Selected passage:

+++

14 insurance companies, 5 others may face hostile take-overs
Another 19 still in limbo
By Nkiruka Nnorom
A TOTAL of 19 quoted companies may now be under threat of hostile take-over in the Nigerian Stock Exchange, NSE, following the crashing of their stock prices below par value in the last two weeks. The stocks were exposed to low valuation when NSE removed the decades-old par value price floor of 50 kobo below which stock prices could not go down.
Subsequently, prices of these companies began dropping below the 50 kobo with Consolidated Hallmark Insurance Plc leading the pack recording the lowest share price of 27 kobo in the market at close of trading last weekend.
Other insurance stocks which have been stuck in the 50kobo base line under the old policy, seem to be more vulnerable with more companies in the sector registering price decline since the commencement of the rule on January 29, 2018. Of the 19 companies that have been affected so far, 14 are insurers, while the remaining five are from other sectors.

+++

[Saved entries]
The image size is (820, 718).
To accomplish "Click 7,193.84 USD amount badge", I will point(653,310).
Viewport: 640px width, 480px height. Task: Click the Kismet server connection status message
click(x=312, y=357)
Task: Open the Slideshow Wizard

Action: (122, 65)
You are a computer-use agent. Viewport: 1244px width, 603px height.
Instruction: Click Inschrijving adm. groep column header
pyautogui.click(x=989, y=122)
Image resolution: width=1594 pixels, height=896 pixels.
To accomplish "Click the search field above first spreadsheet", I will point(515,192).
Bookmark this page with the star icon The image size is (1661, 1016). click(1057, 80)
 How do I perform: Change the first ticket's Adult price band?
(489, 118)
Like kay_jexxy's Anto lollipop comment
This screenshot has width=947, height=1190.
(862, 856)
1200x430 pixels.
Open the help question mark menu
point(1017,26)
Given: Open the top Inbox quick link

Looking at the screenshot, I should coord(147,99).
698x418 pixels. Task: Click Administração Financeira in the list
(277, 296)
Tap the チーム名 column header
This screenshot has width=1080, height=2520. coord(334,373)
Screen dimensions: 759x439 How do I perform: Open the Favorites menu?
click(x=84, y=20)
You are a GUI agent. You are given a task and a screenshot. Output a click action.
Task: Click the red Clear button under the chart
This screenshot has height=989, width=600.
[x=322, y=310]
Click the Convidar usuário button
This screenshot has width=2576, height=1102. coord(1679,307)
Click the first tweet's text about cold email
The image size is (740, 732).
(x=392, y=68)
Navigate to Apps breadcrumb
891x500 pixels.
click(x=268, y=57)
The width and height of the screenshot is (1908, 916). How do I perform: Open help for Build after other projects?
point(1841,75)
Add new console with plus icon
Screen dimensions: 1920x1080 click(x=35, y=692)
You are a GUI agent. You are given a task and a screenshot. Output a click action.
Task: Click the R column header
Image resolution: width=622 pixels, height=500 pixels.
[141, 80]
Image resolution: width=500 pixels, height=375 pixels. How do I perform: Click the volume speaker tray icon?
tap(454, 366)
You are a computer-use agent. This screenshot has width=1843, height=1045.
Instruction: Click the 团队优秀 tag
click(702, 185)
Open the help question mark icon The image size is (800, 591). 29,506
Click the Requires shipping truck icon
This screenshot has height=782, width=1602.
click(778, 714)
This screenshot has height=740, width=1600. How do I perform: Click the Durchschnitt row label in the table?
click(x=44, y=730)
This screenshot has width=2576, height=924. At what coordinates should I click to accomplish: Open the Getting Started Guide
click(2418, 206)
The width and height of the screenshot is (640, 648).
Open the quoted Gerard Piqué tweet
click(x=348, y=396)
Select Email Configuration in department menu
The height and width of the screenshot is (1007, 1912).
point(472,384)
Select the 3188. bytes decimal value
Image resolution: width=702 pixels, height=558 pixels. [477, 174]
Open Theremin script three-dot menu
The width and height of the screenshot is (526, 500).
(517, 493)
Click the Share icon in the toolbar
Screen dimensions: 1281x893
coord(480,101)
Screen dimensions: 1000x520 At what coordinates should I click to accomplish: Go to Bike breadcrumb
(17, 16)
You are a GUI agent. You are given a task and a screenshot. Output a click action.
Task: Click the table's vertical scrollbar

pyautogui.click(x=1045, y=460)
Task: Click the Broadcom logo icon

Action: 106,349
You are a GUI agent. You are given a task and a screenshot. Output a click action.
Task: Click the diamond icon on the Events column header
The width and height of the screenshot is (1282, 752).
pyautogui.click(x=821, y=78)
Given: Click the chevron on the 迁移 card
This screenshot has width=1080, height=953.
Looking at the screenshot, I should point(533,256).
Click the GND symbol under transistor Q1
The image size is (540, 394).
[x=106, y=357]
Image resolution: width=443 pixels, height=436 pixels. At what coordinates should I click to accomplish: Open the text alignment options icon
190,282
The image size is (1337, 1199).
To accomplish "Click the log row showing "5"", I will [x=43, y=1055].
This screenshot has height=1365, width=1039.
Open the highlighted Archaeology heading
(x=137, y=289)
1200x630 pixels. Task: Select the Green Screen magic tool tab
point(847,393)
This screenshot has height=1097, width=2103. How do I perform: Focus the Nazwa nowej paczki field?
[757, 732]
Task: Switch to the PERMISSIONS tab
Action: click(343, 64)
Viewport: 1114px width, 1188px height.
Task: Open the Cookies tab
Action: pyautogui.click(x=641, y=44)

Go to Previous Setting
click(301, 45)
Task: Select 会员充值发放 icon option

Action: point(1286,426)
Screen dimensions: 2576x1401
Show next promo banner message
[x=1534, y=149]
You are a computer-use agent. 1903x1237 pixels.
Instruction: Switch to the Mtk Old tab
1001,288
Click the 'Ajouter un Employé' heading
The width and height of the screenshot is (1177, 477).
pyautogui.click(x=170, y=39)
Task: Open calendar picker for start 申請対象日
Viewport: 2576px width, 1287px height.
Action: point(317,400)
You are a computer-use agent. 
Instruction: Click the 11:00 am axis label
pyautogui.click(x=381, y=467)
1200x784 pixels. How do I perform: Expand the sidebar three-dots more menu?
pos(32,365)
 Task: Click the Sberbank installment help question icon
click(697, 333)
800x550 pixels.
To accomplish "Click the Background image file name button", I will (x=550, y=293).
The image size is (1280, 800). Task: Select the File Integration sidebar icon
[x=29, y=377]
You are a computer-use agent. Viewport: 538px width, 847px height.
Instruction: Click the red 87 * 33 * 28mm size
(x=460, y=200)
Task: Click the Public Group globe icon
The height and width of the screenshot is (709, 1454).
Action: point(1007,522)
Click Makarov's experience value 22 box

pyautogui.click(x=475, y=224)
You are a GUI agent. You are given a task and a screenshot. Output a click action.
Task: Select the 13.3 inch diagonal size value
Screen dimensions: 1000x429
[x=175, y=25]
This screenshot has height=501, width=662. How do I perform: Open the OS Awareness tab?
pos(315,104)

+++

Problem: Can you update the news report, starting at "Other insurance stocks" and ending at "from other sectors.", so that "insurers" becomes "underwriters"? The entries stand apart from the news report above.

Response:
Other insurance stocks which have been stuck in the 50kobo base line under the old policy, seem to be more vulnerable with more companies in the sector registering price decline since the commencement of the rule on January 29, 2018. Of the 19 companies that have been affected so far, 14 are underwriters, while the remaining five are from other sectors.